▶ _Work instruction_
Beginning with the line that holds "Task: Select the" and ending with the last line of the entries, please output each line exactly, apart from any pictures.

(Material for this exercise)

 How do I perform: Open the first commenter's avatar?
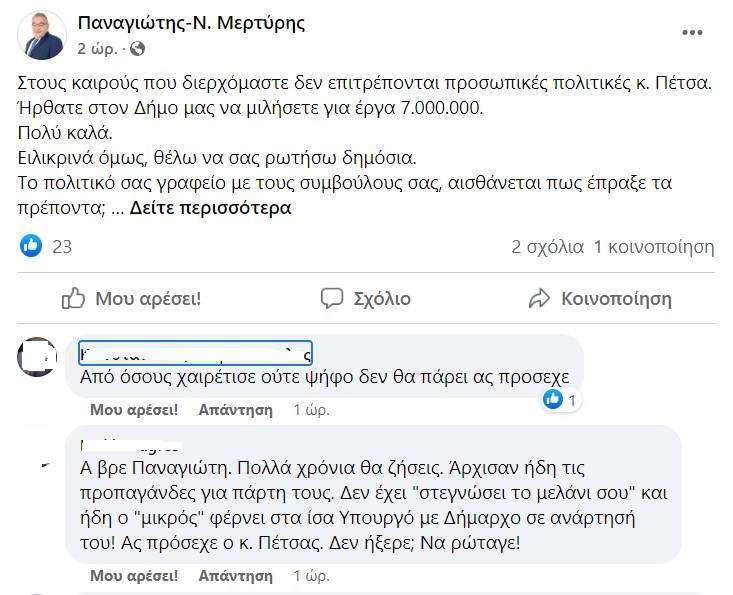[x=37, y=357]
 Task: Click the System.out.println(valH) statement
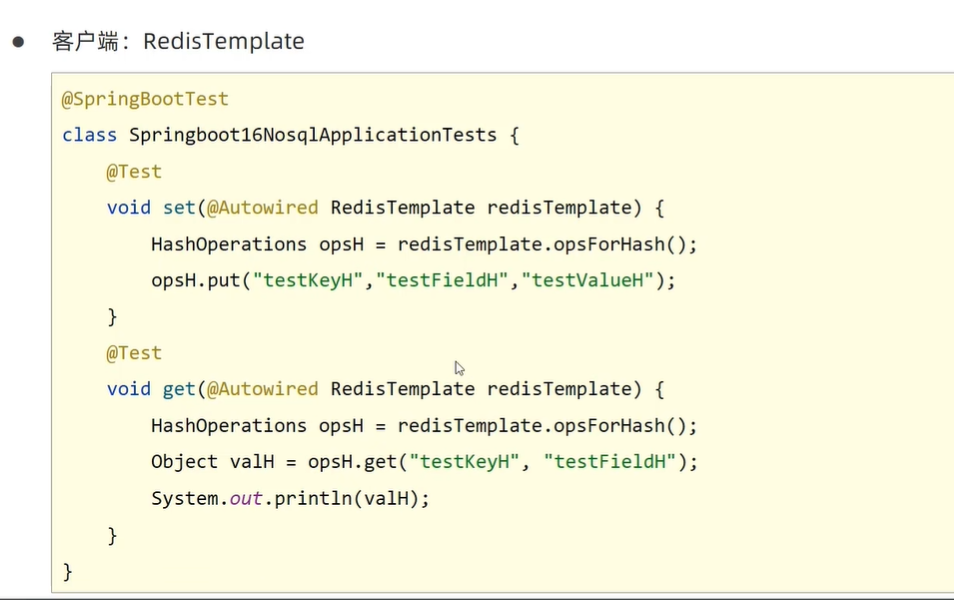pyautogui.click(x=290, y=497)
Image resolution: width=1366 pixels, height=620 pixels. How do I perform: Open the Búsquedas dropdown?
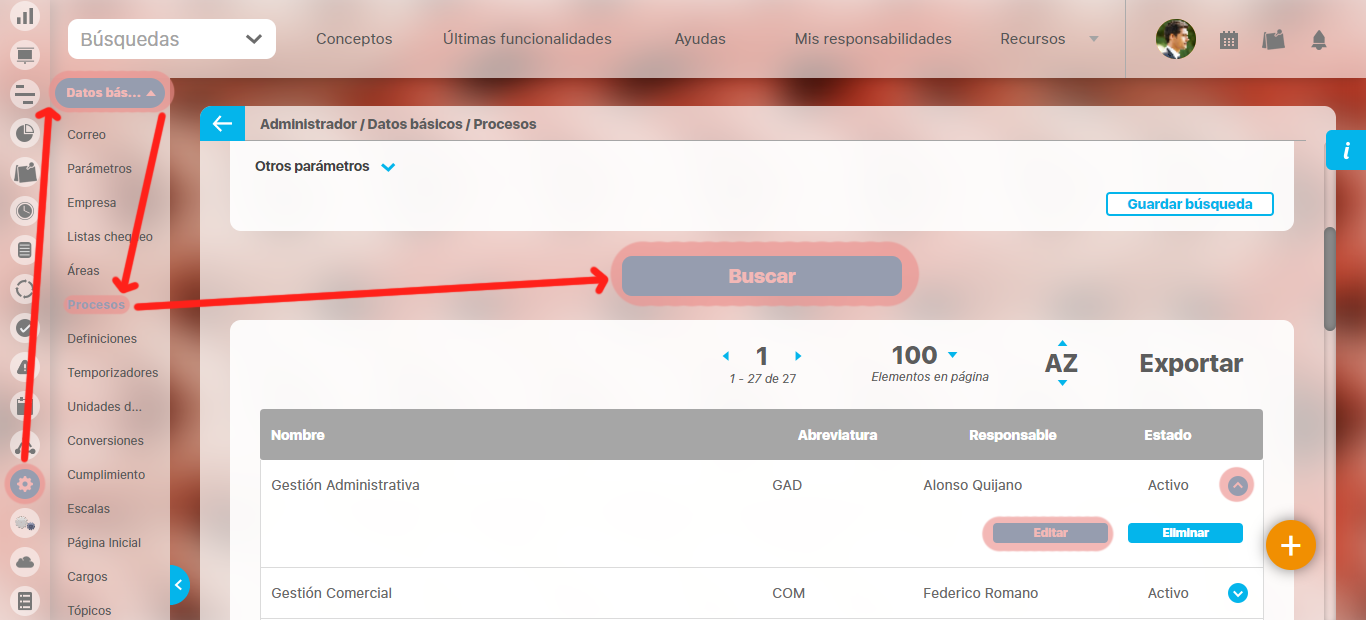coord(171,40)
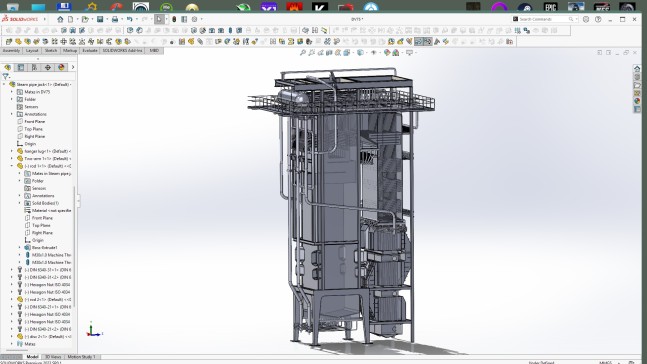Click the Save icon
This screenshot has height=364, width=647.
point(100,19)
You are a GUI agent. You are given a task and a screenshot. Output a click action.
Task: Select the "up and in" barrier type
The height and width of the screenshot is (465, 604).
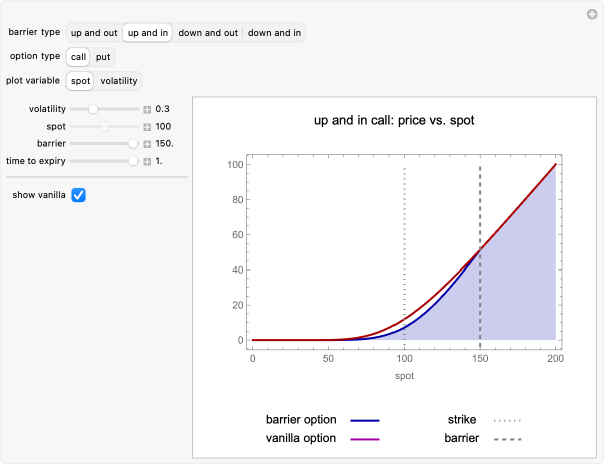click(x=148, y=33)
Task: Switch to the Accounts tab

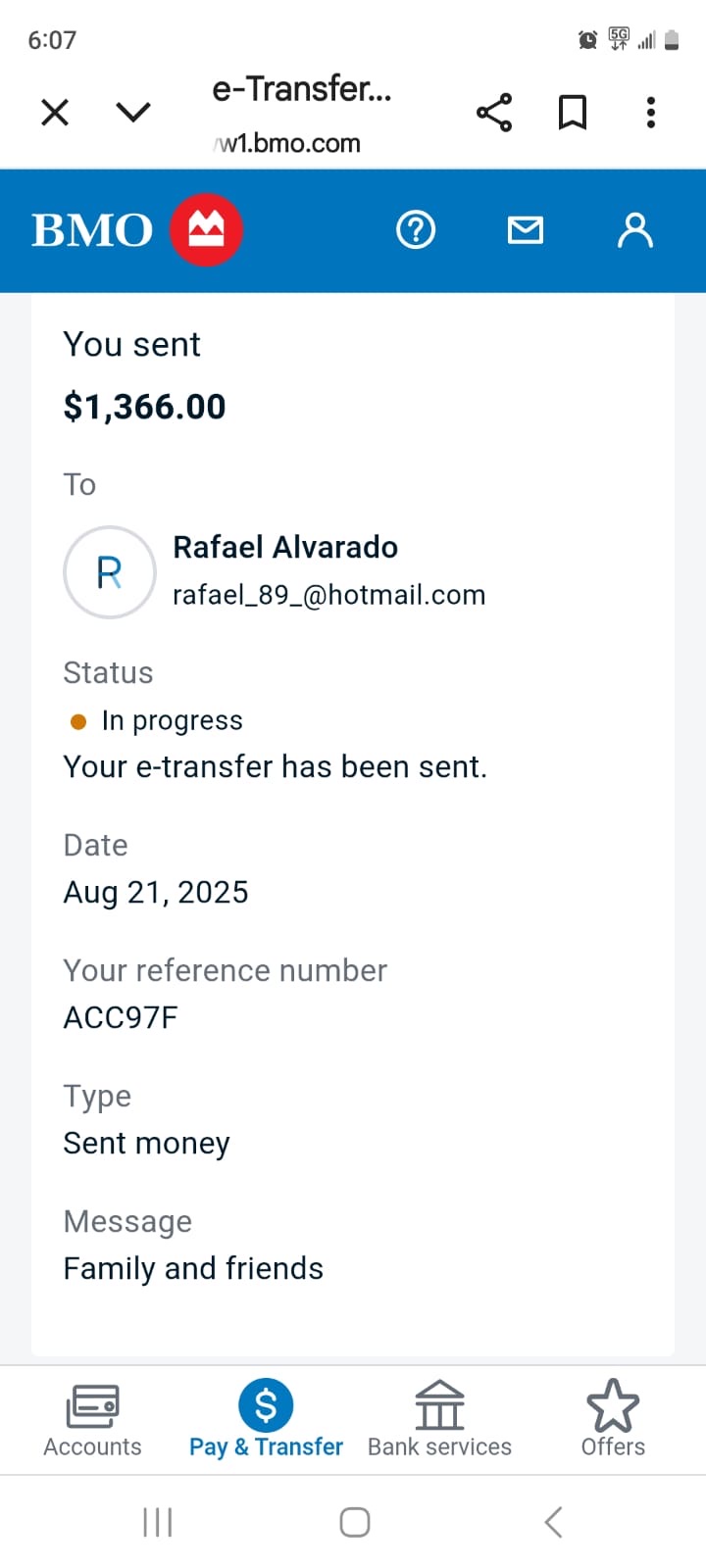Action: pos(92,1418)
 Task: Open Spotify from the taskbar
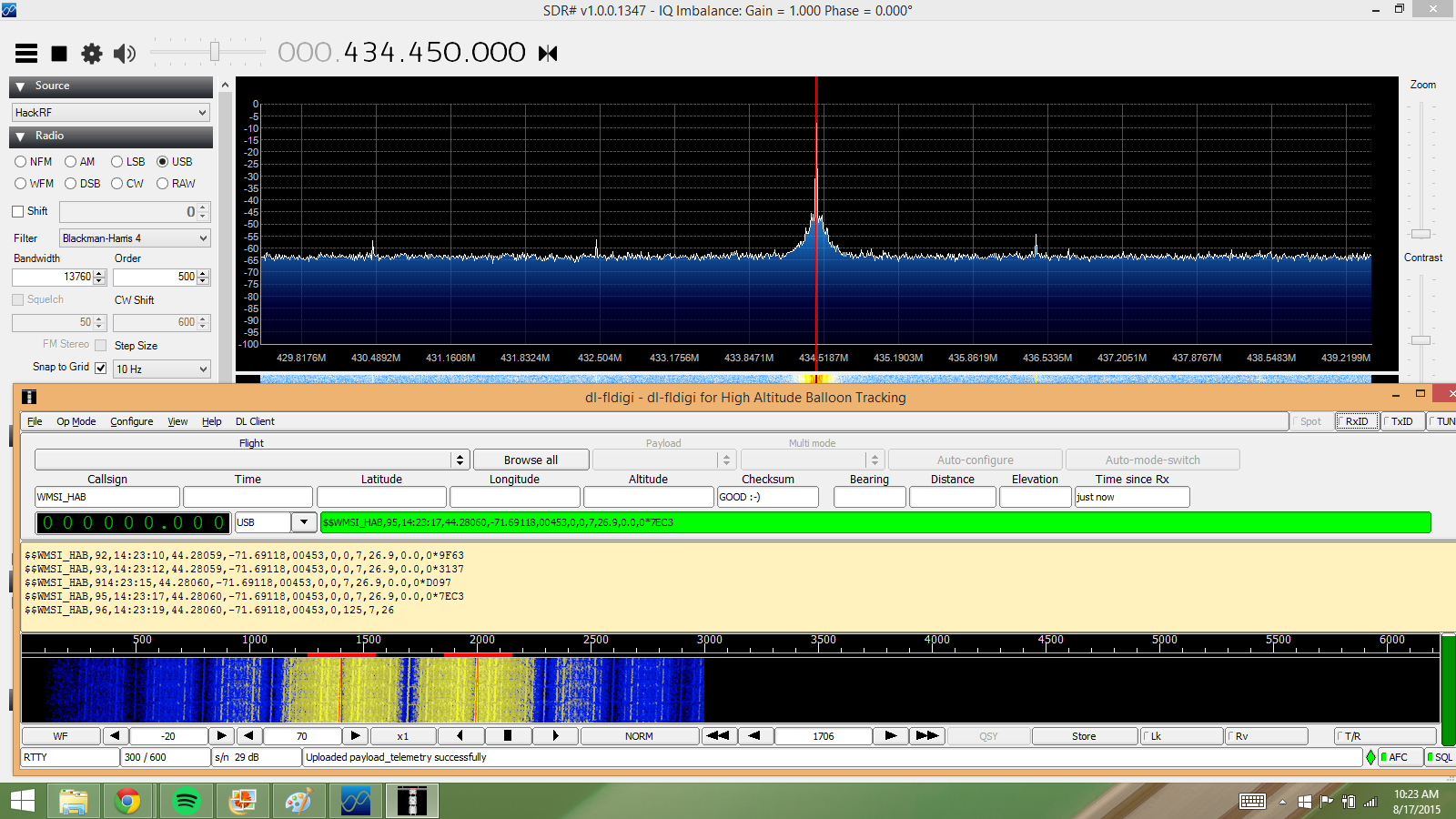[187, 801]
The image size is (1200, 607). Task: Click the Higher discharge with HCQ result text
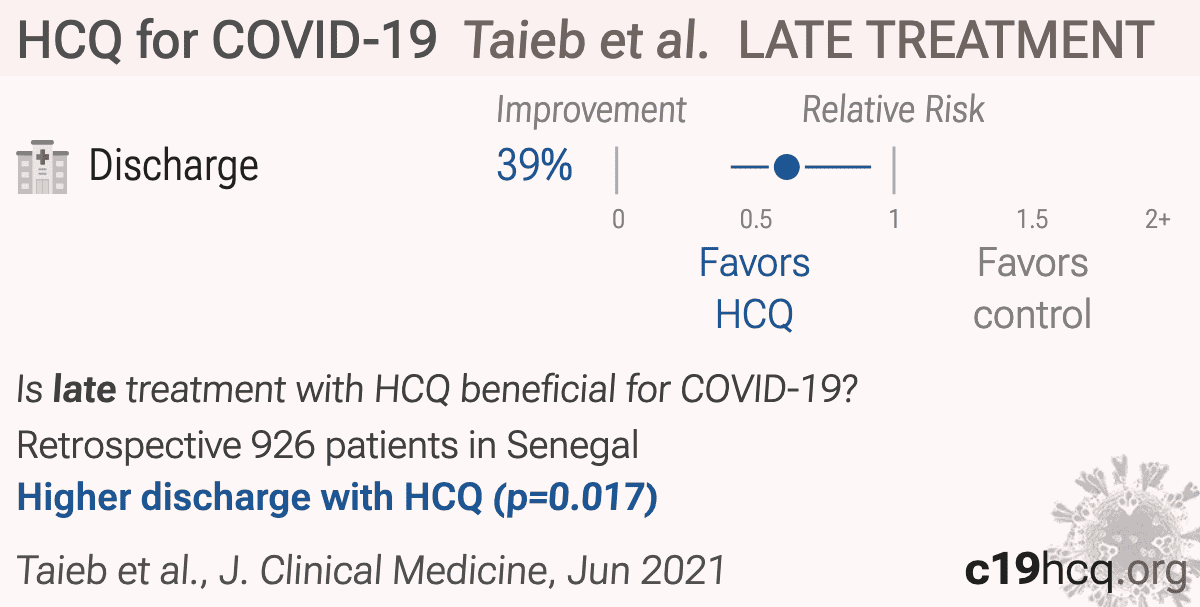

(End Material for this exercise)

▶ _Written solution_
Task: Select the "up and in" barrier type
The height and width of the screenshot is (465, 604).
click(x=148, y=33)
Task: Switch to the Accounts tab

Action: pos(92,1418)
 Task: Open Spotify from the taskbar
[187, 801]
The image size is (1200, 607). Task: Click the Higher discharge with HCQ result text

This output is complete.